| Item 1. | Security and Issuer |
| (a) | Title of Class of Securities:
Class A Common Stock, par value $0.01 per share |
| (b) | Name of Issuer:
Equity Bancshares, Inc |
| (c) | Address of Issuer's Principal Executive Offices:
7701 E. Kellogg Drive, Suite 300, Wichita,
KANSAS
, 67207. |
Item 1 Comment:
This Schedule 13 D relates to the Class A Common Stock, par value $0.01 per share (the "Common Stock"), of Equity Bancshares, Inc., a Kansas corporation (the "Issuer"). The principal executive offices of the Issuer are located at 7701 E. Kellogg Drive, Suite 300, Wichita, KS 67207. |
| Item 2. | Identity and Background |
|
| (a) | This Schedule 13D is being filed by or on behalf of the following persons (each a "Reporting Person" and collectively, the "Reporting Persons"):
(i) Fergeson Capital LLC, an Oklahoma limited liability company (the "Company"); and
(ii) Clint Kendric Fergeson, not individually but solely in his capacity as the Manager of the Company ("Mr. Fergeson") |
| (b) | The address of each Reporting Person is 123 W Commerce Street, Altus, Oklahoma 73126. |
| (c) | The principal business of Fergeson Capital LLC is to invest the assets of the Fergeson family for the benefit of the family members. Mr. Fergeson is a retired banker that currently serves on the Board of Directors of the Issuer. |
| (d) | During the law five years, none of the Reporting Persons have been convicted in a criminal proceeding (excluding traffic conditions or similar misdemeanors). |
| (e) | During the last five years, none of the Reporting Persons has been a party to a civil proceeding of a judicial or administrative body of competent jurisdiction, and none of the Reporting Persons was or is subject to a judgment, decree, or final order enjoining future violations of, or prohibiting or mandating activities subject to, federal or state securities laws or finding any violation with respect to such laws. |
| (f) | The Company is a limited liability company organized under the laws of the State of Oklahoma.

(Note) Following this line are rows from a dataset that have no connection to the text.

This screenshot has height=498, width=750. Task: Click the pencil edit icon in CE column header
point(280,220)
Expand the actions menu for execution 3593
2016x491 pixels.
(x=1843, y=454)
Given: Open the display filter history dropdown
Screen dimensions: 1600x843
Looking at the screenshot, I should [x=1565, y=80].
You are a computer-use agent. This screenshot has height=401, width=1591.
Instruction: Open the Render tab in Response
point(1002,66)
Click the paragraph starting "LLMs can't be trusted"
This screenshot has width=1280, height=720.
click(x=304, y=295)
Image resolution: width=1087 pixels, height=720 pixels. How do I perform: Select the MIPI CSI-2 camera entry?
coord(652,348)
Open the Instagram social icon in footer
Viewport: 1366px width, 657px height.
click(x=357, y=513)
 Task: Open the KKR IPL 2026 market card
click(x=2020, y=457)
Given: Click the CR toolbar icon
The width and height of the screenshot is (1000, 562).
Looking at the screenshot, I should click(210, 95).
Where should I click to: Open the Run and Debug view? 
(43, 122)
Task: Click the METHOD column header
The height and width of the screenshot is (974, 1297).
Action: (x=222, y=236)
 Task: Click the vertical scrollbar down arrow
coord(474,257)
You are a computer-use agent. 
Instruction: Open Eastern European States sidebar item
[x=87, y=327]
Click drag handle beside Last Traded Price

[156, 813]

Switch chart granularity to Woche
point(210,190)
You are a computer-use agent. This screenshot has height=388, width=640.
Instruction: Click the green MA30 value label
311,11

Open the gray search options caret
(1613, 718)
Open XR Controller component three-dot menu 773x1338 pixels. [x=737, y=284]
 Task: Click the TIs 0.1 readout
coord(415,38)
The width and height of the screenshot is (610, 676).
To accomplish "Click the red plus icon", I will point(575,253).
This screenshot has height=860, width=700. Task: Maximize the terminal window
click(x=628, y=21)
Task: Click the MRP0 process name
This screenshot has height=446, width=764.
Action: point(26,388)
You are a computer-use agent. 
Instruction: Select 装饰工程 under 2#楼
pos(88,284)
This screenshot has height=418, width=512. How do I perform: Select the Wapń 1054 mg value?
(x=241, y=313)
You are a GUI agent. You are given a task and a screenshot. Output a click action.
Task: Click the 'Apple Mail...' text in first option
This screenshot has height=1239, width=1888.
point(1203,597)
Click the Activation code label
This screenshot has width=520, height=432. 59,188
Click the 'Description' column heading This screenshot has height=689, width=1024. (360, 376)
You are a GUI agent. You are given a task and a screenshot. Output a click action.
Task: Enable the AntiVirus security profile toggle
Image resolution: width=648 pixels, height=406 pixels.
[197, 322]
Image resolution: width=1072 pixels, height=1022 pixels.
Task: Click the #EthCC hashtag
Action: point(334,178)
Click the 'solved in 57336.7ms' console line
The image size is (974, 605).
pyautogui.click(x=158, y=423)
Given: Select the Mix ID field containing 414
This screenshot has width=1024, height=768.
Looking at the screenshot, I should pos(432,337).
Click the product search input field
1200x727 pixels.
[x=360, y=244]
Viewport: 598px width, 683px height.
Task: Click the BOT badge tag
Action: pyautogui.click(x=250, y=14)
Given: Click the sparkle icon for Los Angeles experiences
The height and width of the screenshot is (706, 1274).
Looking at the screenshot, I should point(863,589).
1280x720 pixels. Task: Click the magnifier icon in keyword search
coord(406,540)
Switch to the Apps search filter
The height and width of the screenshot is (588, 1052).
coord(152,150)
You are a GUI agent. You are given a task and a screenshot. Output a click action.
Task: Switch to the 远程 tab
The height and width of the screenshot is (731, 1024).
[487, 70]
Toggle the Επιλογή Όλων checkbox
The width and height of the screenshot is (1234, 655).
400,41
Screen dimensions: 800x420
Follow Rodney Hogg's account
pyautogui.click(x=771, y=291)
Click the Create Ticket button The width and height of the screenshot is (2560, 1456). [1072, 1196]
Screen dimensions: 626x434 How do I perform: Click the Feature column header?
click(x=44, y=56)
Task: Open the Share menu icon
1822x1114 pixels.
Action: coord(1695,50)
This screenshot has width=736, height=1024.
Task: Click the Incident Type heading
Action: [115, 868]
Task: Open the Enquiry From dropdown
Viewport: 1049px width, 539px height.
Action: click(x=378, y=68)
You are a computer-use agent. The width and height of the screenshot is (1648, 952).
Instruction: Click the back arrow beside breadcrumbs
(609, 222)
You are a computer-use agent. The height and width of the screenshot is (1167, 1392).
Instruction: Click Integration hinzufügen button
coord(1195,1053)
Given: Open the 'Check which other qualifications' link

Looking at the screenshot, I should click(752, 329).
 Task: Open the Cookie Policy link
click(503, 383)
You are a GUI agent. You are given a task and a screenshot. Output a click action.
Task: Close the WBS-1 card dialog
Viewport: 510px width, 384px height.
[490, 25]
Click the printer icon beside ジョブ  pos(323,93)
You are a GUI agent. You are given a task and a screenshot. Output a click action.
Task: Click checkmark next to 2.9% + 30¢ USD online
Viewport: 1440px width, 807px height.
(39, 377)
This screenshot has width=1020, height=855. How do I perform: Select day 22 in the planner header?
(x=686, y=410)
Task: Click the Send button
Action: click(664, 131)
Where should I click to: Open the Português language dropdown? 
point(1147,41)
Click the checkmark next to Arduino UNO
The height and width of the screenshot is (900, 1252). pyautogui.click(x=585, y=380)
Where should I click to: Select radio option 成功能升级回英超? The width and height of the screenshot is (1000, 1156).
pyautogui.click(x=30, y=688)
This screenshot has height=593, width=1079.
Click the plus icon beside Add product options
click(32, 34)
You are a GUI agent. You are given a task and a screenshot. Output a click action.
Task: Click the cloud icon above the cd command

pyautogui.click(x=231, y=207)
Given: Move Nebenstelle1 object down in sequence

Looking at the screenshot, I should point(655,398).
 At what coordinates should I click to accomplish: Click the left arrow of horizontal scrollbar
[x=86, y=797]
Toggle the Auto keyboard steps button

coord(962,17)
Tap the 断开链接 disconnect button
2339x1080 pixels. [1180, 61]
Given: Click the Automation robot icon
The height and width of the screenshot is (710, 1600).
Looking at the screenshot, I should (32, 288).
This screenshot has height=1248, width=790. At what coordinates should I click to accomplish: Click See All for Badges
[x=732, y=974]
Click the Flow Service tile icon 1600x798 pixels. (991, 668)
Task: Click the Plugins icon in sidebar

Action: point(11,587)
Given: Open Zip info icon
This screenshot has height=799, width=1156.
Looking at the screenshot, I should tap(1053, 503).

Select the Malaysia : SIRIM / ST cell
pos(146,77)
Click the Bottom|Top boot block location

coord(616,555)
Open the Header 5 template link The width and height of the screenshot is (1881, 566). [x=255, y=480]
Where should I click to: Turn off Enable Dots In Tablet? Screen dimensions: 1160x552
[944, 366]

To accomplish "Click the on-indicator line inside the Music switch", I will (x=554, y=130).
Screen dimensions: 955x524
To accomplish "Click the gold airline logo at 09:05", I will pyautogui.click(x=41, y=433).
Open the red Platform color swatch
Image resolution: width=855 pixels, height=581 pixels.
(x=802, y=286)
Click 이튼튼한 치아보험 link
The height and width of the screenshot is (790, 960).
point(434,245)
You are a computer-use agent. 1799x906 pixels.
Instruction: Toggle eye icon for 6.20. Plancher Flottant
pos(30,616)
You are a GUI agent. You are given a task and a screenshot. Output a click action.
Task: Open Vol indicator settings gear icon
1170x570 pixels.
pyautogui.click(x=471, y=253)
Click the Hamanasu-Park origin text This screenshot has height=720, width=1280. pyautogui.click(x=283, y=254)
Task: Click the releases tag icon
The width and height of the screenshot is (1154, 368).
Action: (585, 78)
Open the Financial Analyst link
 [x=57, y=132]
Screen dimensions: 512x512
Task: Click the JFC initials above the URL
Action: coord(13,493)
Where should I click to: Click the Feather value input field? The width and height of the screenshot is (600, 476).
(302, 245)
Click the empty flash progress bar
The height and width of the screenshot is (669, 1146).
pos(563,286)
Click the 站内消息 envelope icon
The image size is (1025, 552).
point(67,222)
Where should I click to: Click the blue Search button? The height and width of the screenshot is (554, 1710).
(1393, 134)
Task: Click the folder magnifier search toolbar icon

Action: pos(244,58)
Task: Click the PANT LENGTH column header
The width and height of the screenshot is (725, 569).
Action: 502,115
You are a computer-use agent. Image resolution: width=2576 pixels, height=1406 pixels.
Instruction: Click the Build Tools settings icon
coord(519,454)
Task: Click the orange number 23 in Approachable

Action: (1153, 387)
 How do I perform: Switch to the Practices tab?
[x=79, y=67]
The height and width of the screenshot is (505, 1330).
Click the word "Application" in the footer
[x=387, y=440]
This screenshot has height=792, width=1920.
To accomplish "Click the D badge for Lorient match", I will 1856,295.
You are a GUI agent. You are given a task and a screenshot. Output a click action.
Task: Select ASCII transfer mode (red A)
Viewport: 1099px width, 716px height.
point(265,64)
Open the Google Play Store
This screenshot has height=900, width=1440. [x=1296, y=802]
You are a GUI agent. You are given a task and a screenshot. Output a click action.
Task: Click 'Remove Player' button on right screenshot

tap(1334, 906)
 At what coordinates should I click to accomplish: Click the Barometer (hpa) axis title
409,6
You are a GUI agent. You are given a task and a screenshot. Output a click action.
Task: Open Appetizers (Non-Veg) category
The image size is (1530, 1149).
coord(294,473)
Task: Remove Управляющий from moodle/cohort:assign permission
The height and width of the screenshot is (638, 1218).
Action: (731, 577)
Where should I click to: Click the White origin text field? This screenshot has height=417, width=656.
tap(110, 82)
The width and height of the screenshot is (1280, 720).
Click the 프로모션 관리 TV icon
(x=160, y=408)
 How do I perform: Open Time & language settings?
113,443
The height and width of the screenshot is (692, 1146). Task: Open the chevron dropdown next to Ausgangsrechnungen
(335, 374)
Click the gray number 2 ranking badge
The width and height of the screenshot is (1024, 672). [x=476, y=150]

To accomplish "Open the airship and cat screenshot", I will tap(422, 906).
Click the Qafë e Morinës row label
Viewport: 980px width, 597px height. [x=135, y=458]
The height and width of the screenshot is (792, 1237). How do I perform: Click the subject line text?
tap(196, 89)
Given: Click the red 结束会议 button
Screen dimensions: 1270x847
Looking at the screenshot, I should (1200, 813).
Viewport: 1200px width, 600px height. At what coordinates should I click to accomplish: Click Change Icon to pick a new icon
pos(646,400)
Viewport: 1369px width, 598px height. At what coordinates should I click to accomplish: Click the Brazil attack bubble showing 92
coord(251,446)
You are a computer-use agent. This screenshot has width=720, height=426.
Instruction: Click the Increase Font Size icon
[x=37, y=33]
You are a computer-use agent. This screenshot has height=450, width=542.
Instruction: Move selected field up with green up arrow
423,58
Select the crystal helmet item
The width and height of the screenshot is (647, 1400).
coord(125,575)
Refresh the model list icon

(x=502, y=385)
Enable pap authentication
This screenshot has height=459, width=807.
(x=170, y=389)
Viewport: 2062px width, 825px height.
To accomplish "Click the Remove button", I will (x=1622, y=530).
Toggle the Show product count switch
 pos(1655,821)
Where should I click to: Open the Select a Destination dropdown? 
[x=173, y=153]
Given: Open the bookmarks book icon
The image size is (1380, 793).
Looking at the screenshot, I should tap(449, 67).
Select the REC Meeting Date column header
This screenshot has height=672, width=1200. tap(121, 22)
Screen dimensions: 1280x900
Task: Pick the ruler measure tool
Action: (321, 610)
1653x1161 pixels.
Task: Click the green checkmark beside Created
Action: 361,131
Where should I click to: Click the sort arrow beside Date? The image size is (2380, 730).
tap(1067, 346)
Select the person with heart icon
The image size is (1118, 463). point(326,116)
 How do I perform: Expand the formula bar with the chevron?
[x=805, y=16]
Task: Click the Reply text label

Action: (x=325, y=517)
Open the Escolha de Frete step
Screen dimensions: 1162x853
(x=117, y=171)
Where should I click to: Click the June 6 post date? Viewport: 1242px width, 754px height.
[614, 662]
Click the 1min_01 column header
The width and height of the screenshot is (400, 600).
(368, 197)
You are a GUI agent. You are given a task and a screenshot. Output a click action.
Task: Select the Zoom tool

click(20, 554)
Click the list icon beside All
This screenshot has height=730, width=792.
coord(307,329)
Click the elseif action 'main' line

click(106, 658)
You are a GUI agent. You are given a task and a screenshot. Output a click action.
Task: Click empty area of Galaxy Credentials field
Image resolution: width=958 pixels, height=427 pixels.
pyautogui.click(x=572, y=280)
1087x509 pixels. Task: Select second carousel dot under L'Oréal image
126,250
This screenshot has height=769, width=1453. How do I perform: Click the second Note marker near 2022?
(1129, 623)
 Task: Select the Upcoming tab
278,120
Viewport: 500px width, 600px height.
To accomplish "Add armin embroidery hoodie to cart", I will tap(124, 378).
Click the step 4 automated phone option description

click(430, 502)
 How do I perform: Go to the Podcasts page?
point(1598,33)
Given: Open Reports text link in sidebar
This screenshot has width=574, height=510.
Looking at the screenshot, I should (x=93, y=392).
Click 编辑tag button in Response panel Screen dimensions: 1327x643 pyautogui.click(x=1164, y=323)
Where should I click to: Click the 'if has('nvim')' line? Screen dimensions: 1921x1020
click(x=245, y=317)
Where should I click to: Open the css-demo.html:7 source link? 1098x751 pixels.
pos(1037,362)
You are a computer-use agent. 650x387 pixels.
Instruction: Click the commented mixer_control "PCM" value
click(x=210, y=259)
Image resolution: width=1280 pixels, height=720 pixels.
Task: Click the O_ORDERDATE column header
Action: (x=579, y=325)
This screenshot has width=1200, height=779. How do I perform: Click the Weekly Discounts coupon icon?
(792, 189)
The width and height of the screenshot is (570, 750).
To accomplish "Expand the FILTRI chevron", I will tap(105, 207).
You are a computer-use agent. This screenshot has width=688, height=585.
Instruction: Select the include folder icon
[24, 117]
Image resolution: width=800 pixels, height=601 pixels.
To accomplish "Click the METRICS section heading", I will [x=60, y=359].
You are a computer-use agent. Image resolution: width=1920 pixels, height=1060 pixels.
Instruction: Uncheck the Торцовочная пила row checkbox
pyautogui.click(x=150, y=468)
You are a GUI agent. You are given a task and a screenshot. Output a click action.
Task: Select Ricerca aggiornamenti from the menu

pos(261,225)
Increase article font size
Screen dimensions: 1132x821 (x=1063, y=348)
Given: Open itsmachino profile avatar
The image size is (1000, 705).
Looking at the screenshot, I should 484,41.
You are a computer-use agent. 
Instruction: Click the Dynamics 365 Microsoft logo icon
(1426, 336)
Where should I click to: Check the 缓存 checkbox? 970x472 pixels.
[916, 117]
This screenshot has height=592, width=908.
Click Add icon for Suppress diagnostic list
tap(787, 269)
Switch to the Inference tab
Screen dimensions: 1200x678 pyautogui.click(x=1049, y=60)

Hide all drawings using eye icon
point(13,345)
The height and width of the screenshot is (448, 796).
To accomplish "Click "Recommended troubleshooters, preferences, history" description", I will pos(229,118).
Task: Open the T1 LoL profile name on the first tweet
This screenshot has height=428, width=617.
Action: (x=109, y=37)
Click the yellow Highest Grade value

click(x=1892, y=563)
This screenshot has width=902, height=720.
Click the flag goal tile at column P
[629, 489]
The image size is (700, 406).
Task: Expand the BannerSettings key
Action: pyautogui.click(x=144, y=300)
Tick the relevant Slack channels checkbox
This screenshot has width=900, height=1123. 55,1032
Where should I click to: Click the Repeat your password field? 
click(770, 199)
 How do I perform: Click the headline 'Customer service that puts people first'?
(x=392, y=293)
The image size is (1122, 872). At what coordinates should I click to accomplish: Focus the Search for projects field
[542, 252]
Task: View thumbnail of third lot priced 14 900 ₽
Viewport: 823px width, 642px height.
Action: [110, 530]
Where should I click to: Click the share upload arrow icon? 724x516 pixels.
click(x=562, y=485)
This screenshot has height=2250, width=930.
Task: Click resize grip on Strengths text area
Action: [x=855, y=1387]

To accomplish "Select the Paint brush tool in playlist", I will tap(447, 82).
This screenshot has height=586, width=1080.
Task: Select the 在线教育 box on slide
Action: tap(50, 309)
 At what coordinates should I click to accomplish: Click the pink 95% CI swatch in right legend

Mr. Fergeson is a citizen of the United States of America. |
| Item 3. | Source and Amount of Funds or Other Consideration |
| | On July 2, 2025, the Issuer completed the transactions contemplated by that Agreement and Plan of Reorganization dated April 2, 2025 (the "Reorganization Agreement") with Red River Merger Sub, Inc., which is a wholly owned subsidiary of the Issuer ("Merger Sub") and NBC Corp. of Oklahoma ("NBC"). Pursuant to the Reorganization Agreement, the Merger Sub will be merged with and into NBC, which will be the surviving entity of such initial merger. Subsequent to this initial merger, NBC will be merged with and into the Issuer, making the Issuer the surviving entity of such subsequent merger (the "Merger"). Upon the closing of the transactions contemplated by the Reorganization Agreement, each outstanding share of NBC's capital stock was automatically converted into the right to receive 3.219 shares of the Issuer's Class A Common Stock. The number of shares of the Issuer's Class A Common Stock contemplated by this filing were obtained in connection with the Reorganization Agreement. |
| Item 4. | Purpose of Transaction |
| | The shares of Class A Common Stock were acquired by the Reporting Persons for investment purposes to profit from the appreciation in the market price of the Class A Common Stock and through the payment of dividends, if any.
While the Company intends to exercise its rights as a stockholder of the Issuer, and while Mr. Fergeson intends to serve in his capacity as Manager of the Company and as a member of the Board of Directors of the Issuer, neither Reporting Person has any plans or proposals which relate to or would result in: the acquisition by any person of additional securities of the Issuer or the disposition of securities of the Issuer, other than purchasers in the open market in the normal course of business; (b) an extraordinary corporate transaction, such as a merger, reorganization or liquidation, involving the Issuer or any of its subsidiaries; (c) a sale or transfer of a material amount of assets of the Issuer or any of its subsidiaries; (d) any change in the present board of directors or management of the Issuer, including any plans or proposals to change the number or term of directors or to fill any existing vacancies on the board; (e) any material change in the present capitalization or dividend policy of the Issuer; (f) any other material change in the Issuer's business or corporate structure; (g) any change in the Issuer's charter or bylaws or instruments corresponding thereto or other actions which may impede the acquisition of control of the Issuer by any person; (h) causing a class of securities of the Issuer to be delisted from a national securities exchange or to cease to be authorized or quoted in an inter-dealer quotation system of a registered national securities association; (i) a class of equity securities of the Issuer becoming eligible for termination of registration pursuant to Section 12(g)(4) of the Securities Exchange Act of 1934, as amended; or (j) any action similar to any of those enumerated above. |
| Item 5. | Interest in Securities of the Issuer |
| (a) | Fergeson Capital LLC possesses the sole voting power and dispositive power and beneficially owns 1,729,783, or 9.88% of the outstanding Class A Common Stock of the Issuer.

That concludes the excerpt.